The U.S. Court of Appeals for the Eleventh Circuit on May 5, 2026, vacated a Southern District of Florida summary judgment in Great Bowery Inc. v. Consequence Sound LLC, reviving a copyright infringement suit over photographs that Annie Leibovitz had taken on the set of a new “Star Wars” film. The Eleventh Circuit held that the rights Leibovitz retained in her artist agreement with Great Bowery did not strip Great Bowery of its standing as the exclusive licensee of the photographs at issue, and described the lower court’s understanding of copyright law as “not quite right.”
Background—”Star Wars” Set Photographs
The photographs at issue were taken by Leibovitz on the set of a new “Star Wars” film and were produced for publication in Vanity Fair magazine. Great Bowery, Leibovitz’s photo agency and licensing management company, holds an artist agreement with Leibovitz that designates it as the exclusive licensee for the photographs, with authority to license them to third parties and to sue for infringement.
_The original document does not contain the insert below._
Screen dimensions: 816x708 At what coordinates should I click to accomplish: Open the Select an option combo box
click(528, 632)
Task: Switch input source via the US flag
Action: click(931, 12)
Consequence Sound LLC, a music media and content company, posted and used the photographs online, prompting Great Bowery to file a copyright infringement suit in the Southern District of Florida.
District Court—Standing Denied Because Leibovitz “Retained” Some Rights
The district court granted summary judgment to Consequence Sound. Its core reasoning was that Leibovitz had retained certain rights in her artist agreement with Great Bowery, which—in the lower court’s view—prevented Great Bowery from qualifying as the “exclusive licensee” of the photographs and therefore deprived it of standing to sue.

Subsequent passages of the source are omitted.